SUPPLIED DATA:
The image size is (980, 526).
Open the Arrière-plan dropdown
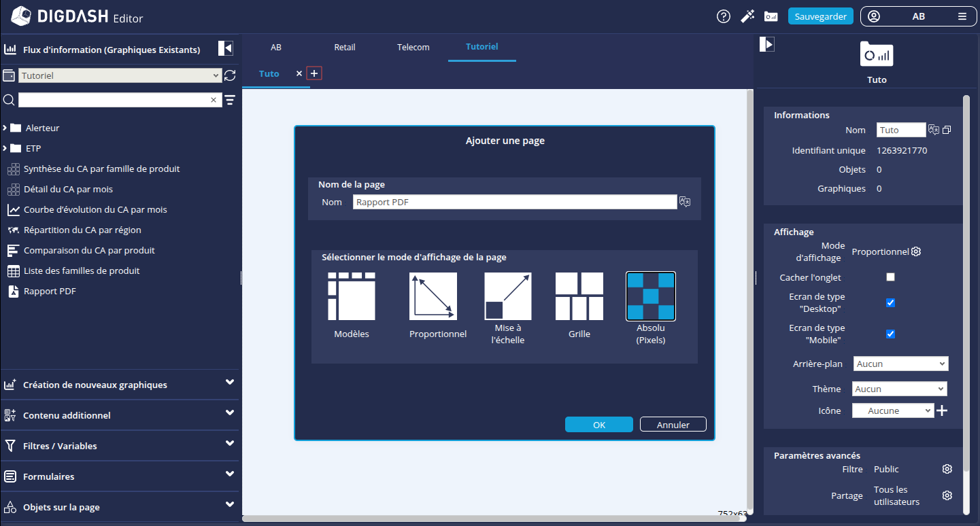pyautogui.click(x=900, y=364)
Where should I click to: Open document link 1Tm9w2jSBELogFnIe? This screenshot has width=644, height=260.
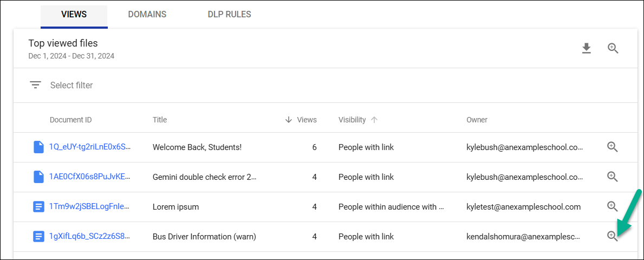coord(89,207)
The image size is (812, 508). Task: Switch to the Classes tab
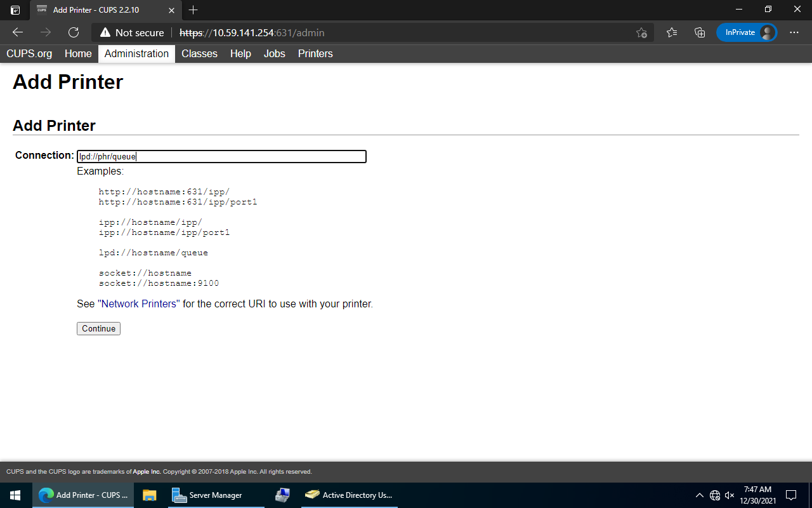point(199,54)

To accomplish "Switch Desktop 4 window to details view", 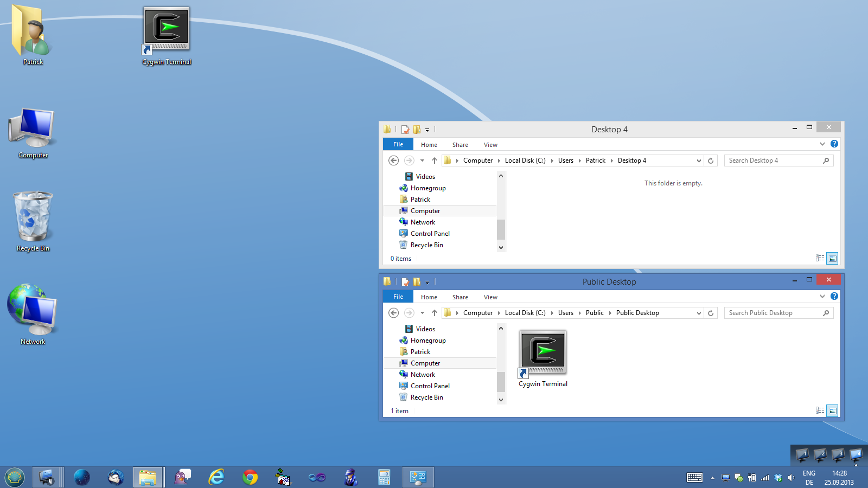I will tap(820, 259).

* * *

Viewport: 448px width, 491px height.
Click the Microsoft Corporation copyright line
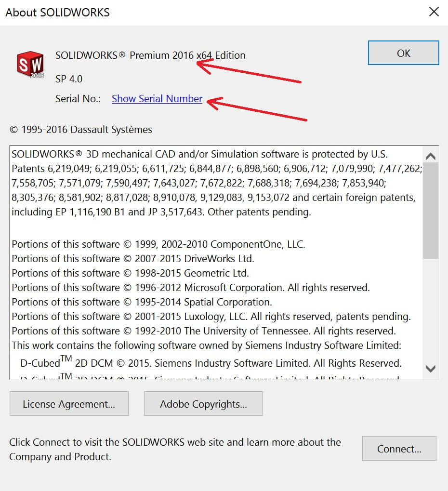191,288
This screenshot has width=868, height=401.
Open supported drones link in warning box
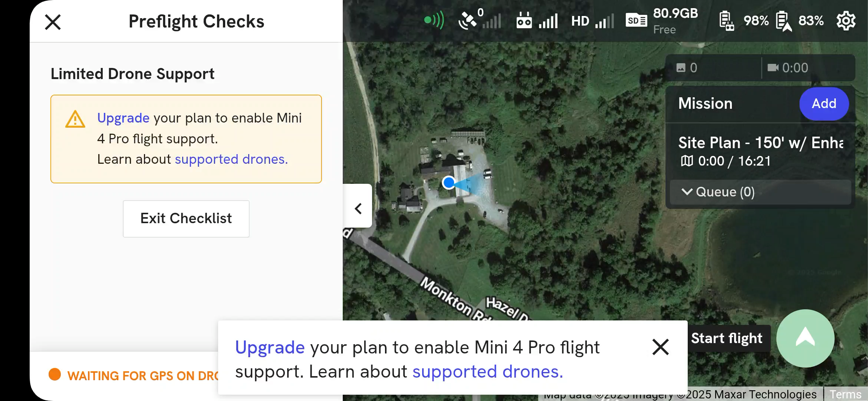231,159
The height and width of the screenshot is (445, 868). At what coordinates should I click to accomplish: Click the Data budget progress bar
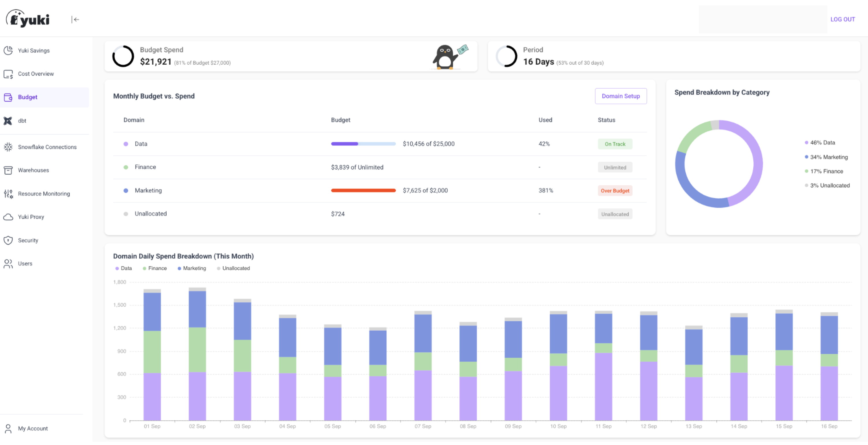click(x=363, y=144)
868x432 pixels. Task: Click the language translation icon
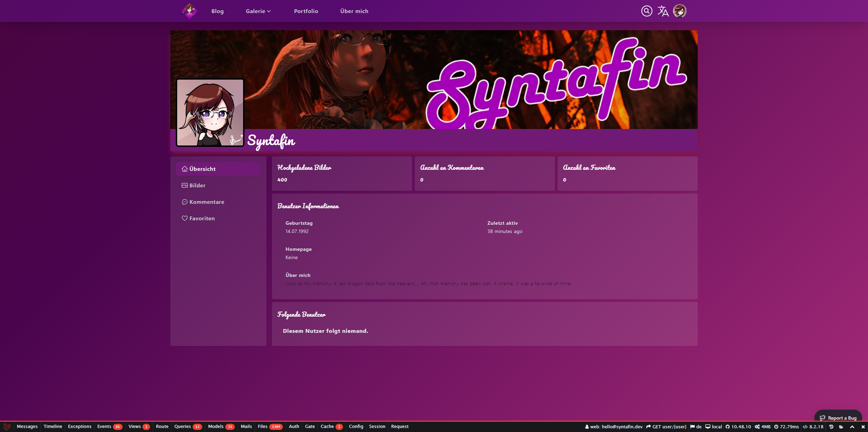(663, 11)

* * *

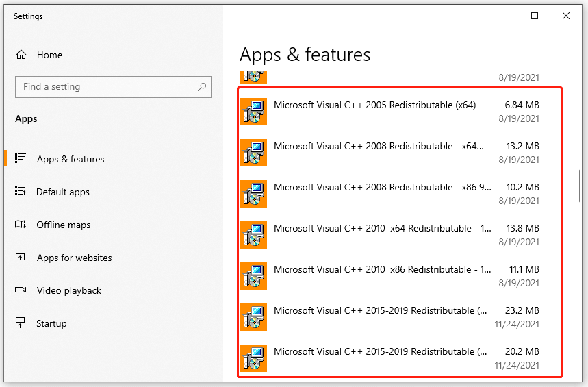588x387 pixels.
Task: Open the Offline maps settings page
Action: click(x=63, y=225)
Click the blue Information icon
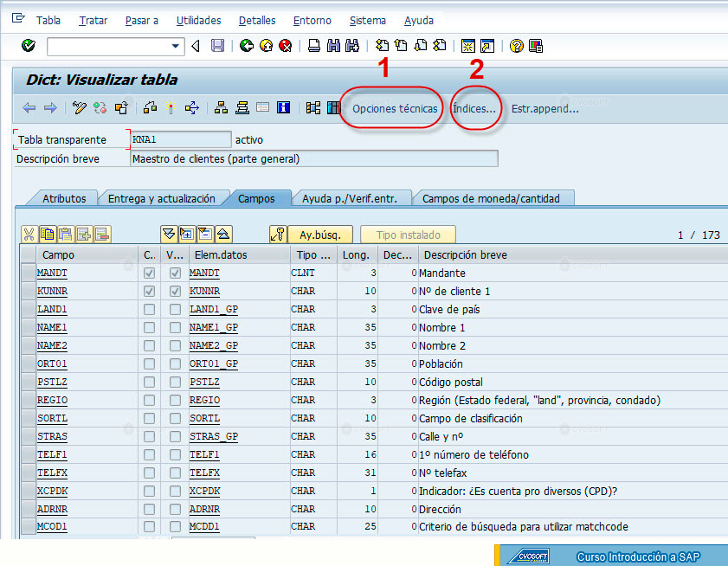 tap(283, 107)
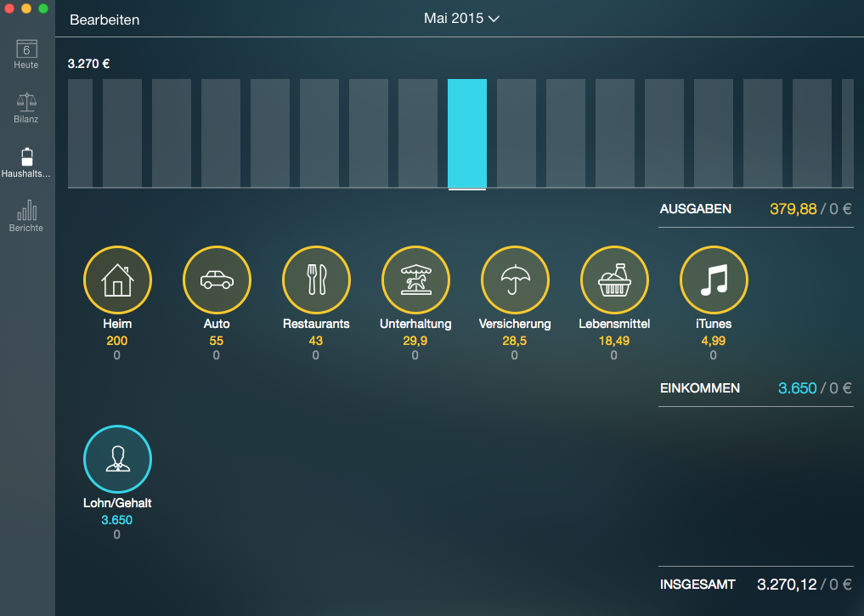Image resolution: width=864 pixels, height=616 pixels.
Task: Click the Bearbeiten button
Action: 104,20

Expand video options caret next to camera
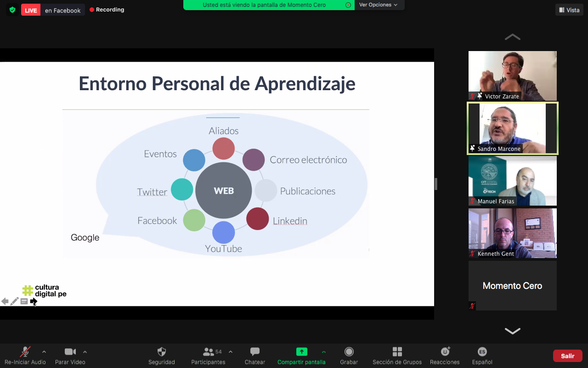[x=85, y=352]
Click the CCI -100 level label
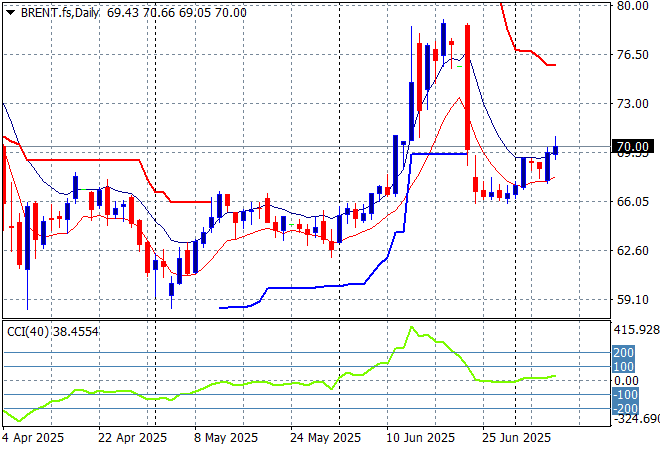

PROBLEM DESCRIPTION:
Write the material from the line with "The image size is (980, 526)." up to and including the line with "coord(89,207)" as a numbered list, skipping blank lines and omitting the pictures.

COMPLETED EXERCISE:
1. The image size is (980, 526).
2. Open the Arrière-plan dropdown
3. pyautogui.click(x=900, y=364)
4. Where should I click to: Open document link 1Tm9w2jSBELogFnIe? This screenshot has width=644, height=260.
5. coord(89,207)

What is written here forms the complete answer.